Firms like Smart, Pension Bee, Multiply AI, Open Money, MoneyHub, Abaka, Wealth Wizards, Nutmeg and indeed AgeWage are in the van and will hopefully be rewarded for pioneering.
L&G , Phoenix and Scottish Widows are mobilising their data and won’t be far away. Aviva has its digital garage in Hoxton and where others go, the likes of Royal London m Aegon and Prudential will follow.
But there is a third article on data in Professional Pensions that hints that there are many pension providers at the back. Guy Opperman, the Pensions Minister warns
“Schemes can’t just wait for legislation, they need to improve their data quality now so that it is ready. [The] dashboard will help savers, therefore it’s in everyone’s interest that pension schemes are getting accurate, up-to-date information in place to help ensure the new services work well.”
Behind the progressive few, is a vast hinterland of pension administrators who are not thinking of the future, they are thinking of their short-term financial futures and not investing in the new technologies that can free up their data.

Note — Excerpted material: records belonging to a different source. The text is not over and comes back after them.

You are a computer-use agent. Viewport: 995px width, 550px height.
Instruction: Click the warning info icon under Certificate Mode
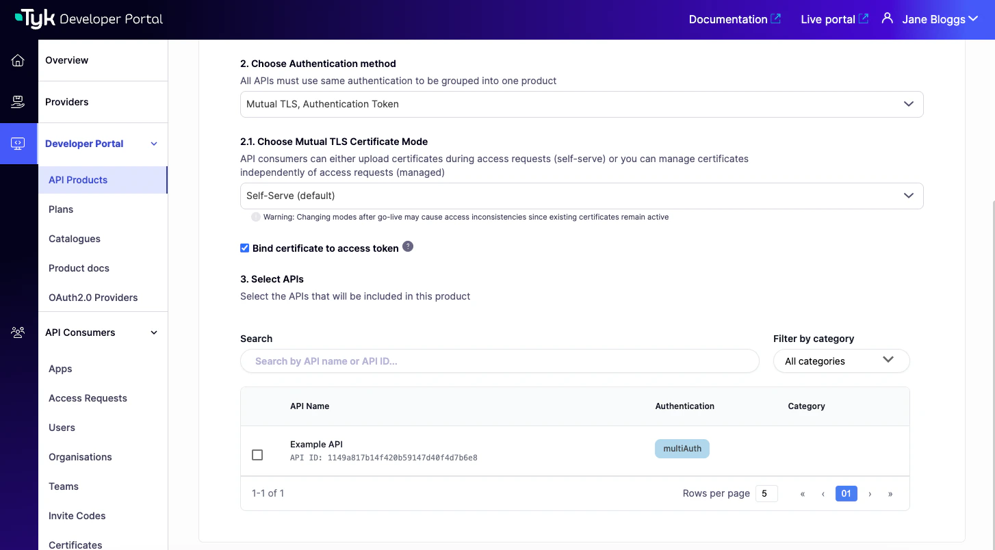pos(255,217)
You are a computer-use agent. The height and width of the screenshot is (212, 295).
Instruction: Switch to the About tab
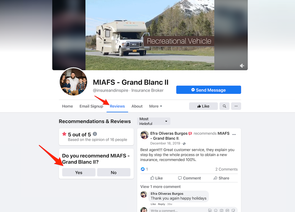tap(137, 106)
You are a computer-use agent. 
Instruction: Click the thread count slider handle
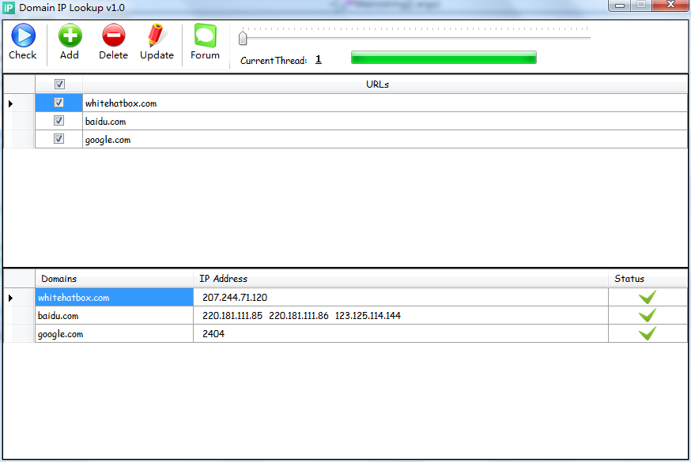[x=244, y=37]
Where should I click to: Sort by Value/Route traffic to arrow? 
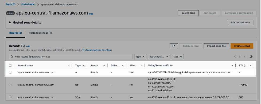[x=232, y=66]
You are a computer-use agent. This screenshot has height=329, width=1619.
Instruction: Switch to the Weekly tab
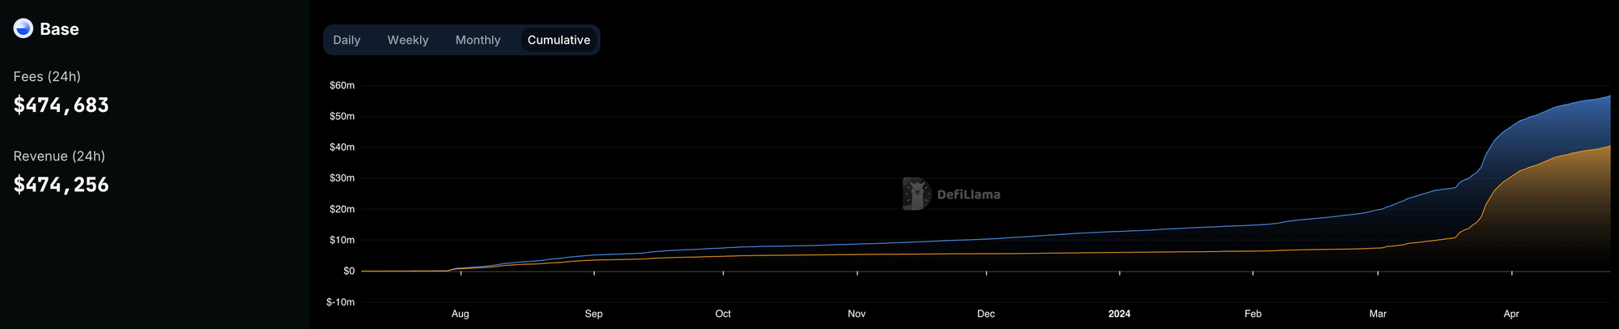(x=408, y=40)
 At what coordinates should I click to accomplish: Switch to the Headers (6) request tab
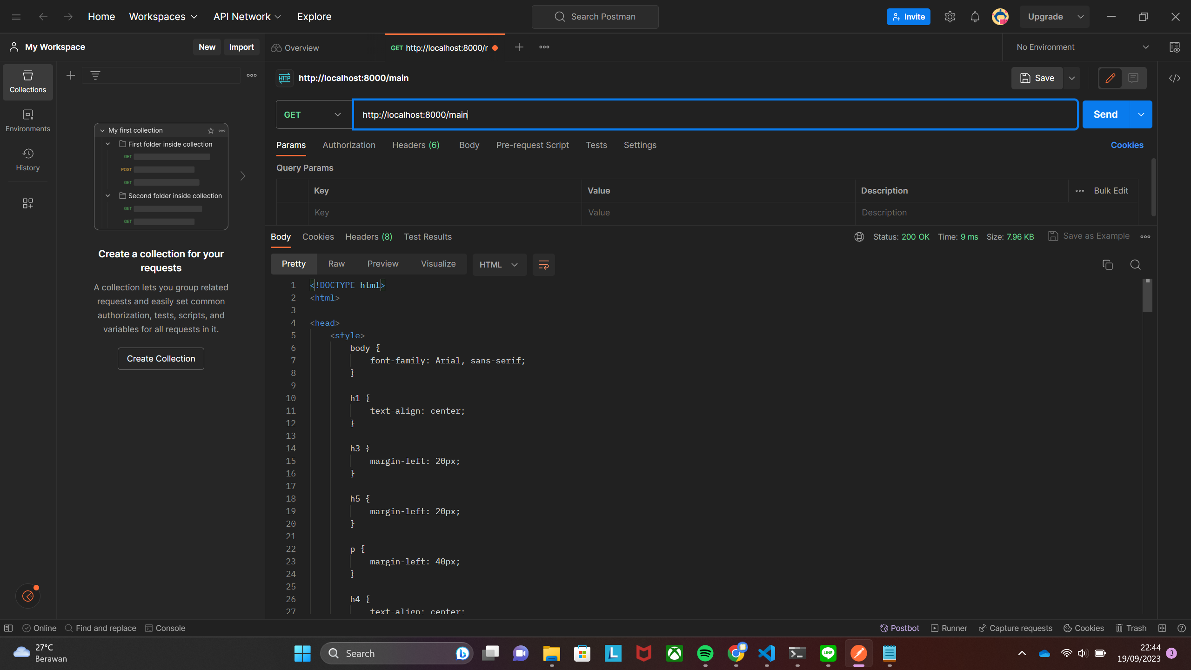(x=415, y=145)
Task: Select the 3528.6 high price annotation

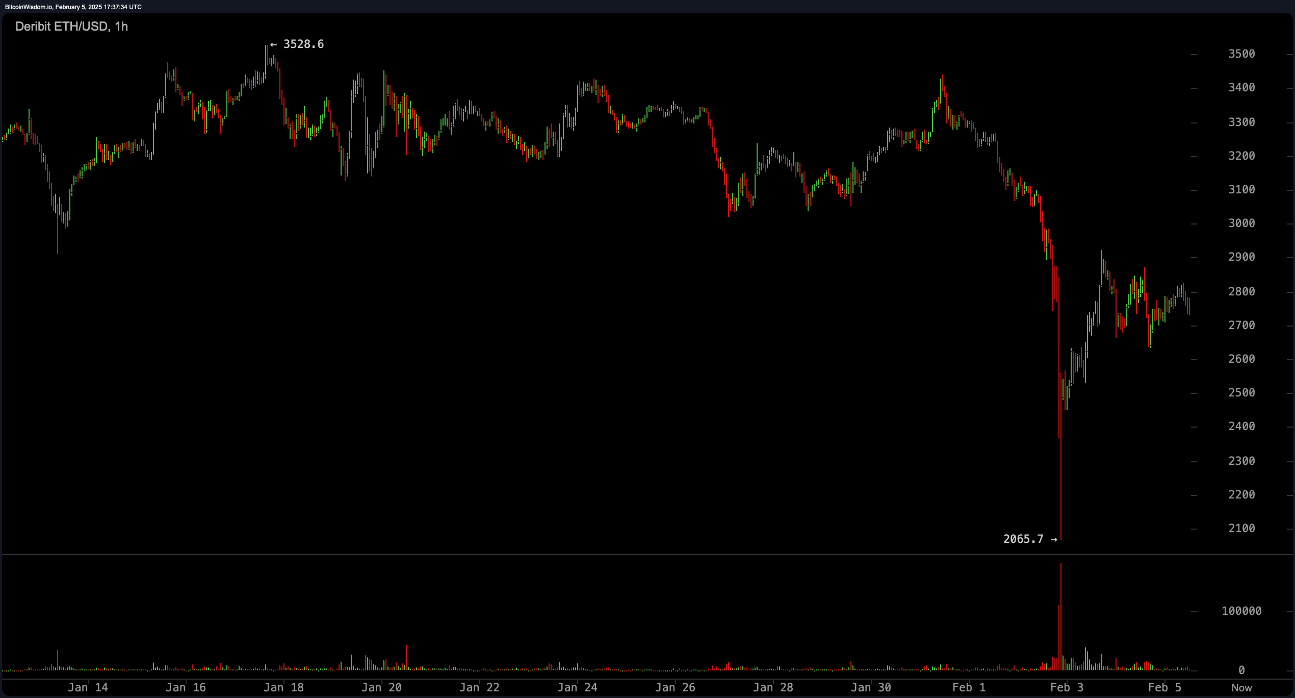Action: pyautogui.click(x=303, y=44)
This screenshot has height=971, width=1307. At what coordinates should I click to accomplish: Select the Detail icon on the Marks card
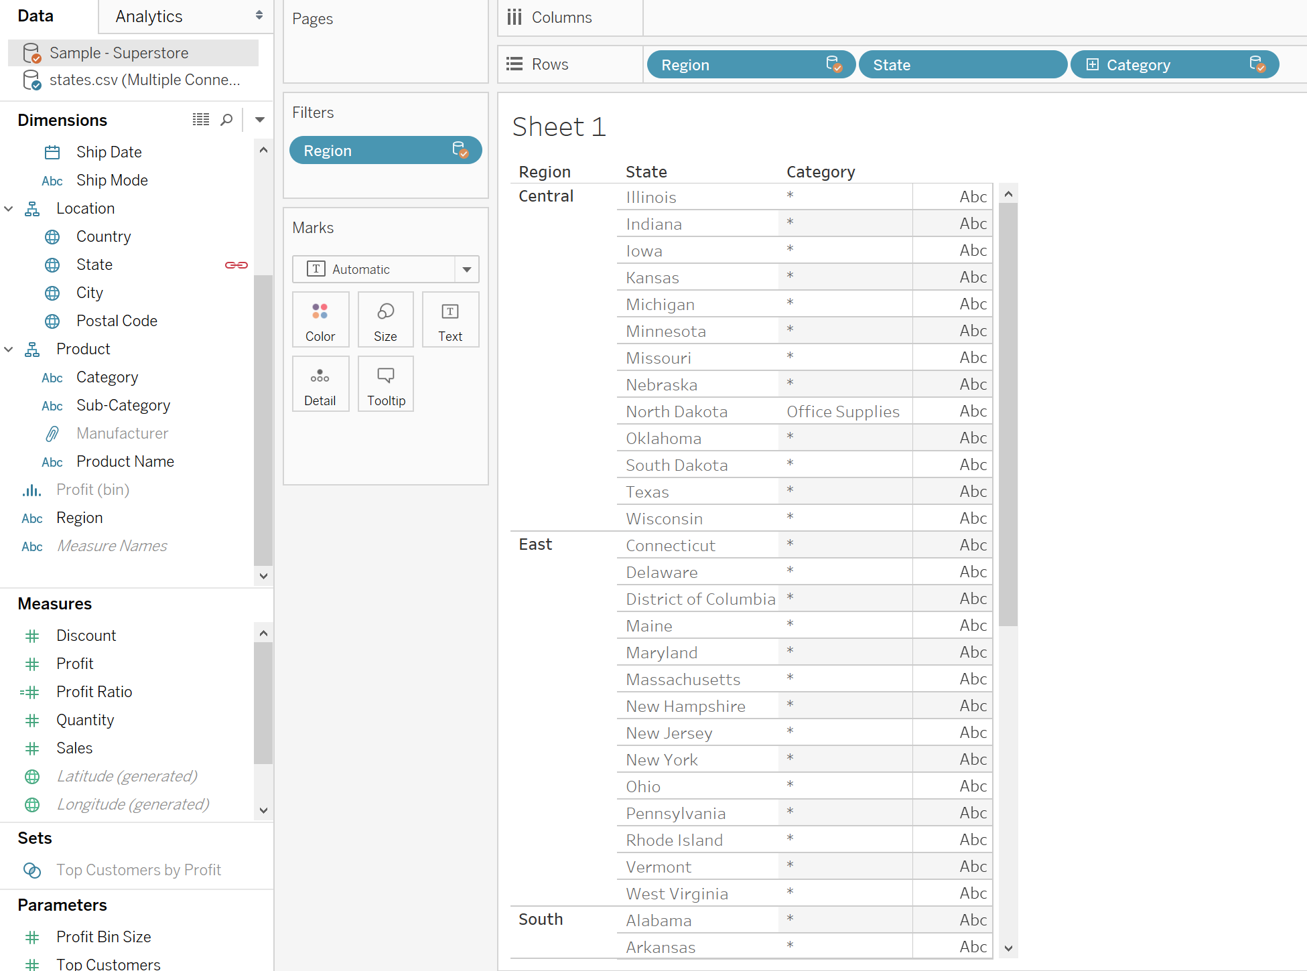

The genii is out of the bottle. Up and down Britain, fintechs are opening up finance and opening up pensions. Digital Dashboards are not the exclusive property of MAPS but available to anyone who has a phone, a tablet or a laptop or a PC.
If you are not making your data available to data aggregators, it is not they but you who will be looking foolish
You will increasingly be isolated from progressive providers. Apps like MoneyHub and AgeWage will show data only partially available on their dashboards. People will get fed up with the laggards that can’t show data.

An AgeWage dashboard (incomplete)
People will want better than to see incomplete information with whited out areas on their apps , waiting laggard administrators to respond to data requests , weeks in arrears of those who offer on-line access.
People will take commercial decisions on the basis of expediency and move money away from pension providers who do not offer them the benefits of open pensions.
They want to see their dashboards, complete in real time and till we get to this point, pensions will continue to be the poor relation of open banking , indeed open finance/

How we’d like people to see their pensions, with complete relevant information
Thanks to Professional Pensions
It’s a journalistic coup on behalf of Professional Pensions to bring together three articles that show a prevailing zeitgeist.
Those of us who are campaigning for better access to data salute and thank you!